When patients respond with these unfamiliar respiratory patterns, there can be extensive damage to the lungs and other organs such as the heart, Zimlichman reported, adding that kidneys can start shutting down. He thinks that a key to better treatment and reducing mortality is working out a way to identify which patient has which condition, and said Sheba is deploying artificial intelligence to attempt this.
But despite efforts like these, many doctors dismiss the notion that there are two categories of patients, and say there is a range of similar responses with every illness. Ventilators, they insist, vary in effectiveness from patient to patient, but they aren’t causing harm.
“I wouldn’t say that I see damage from the ventilators,” said Margarita Mashavi, who oversees coronavirus care at the Wolfson Medical Center in Holon.

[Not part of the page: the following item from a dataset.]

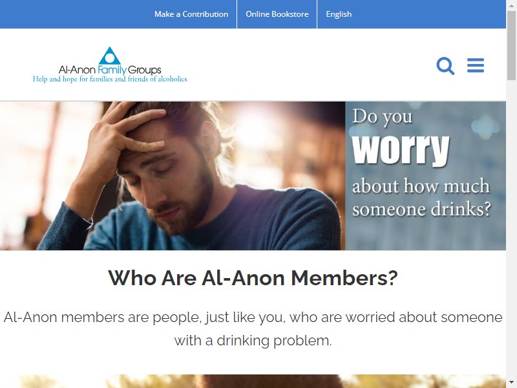This screenshot has height=388, width=517.
Task: Select the 'Who Are Al-Anon Members?' heading
Action: [x=253, y=278]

She tries not to use ventilators and places emphasis on noninvasive methods because she believes they are effective, but said this is across the board. She thinks that coronavirus patients are “all the same” in terms of their condition, and said that when it comes to treatment “the approach is the same approach.”
Levin, of Shaare Zedek, said that patients have very different needs when it comes to breathing support. “Our experience here has been that there are patients who require ventilation, and once they do, they need it for many days, and recovery is very slow,” he said. “But quite a large proportion of patients can be supported with noninvasive means, and these are generally patients who recover faster.”

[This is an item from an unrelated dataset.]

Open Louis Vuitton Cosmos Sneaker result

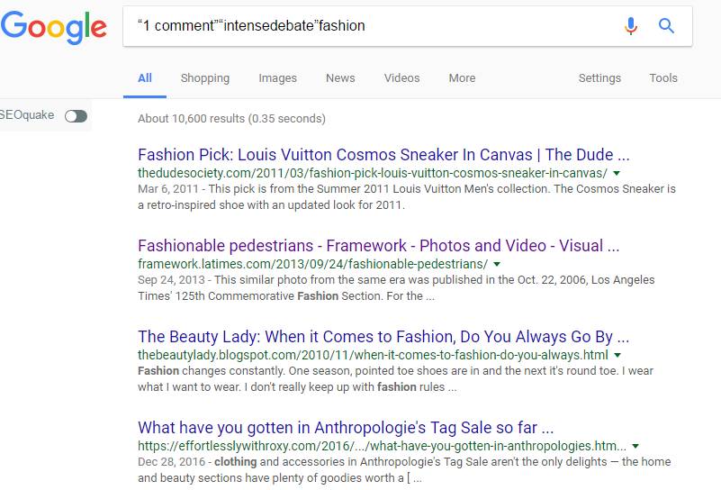point(383,155)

However, Levin insisted, the difference in patients’ needs just reflects a normal variation in response to treatment. He doesn’t support the notion that there are two conditions, or that ventilators harm some.
“There are patients who are helped by ventilation more than others, but that’s the way with many diseases, it’s the way that people respond to intervention,” he said.
In his view, sparing use of ventilators made sense all along, though initially there was a push for early intubation out of fears that delaying it would cause worse results. Levin said that this clashed with a belief, common in intensive care, “that less is more, and we have to be cautious with interventions.”
Shaare Zedek was “more willing than others in the beginning to go with noninvasive ventilatory support and I’m thankful for this,” Levin said. “We saw several amazing successes. The use of noninvasive ventilation support in select cases, with careful monitoring, may lead to earlier recovery and less need [in the long run for] invasive ventilation.”
But he stressed that there are many unknown factors.
“The amount we don’t know about coronavirus far exceeds what we do know,” he said.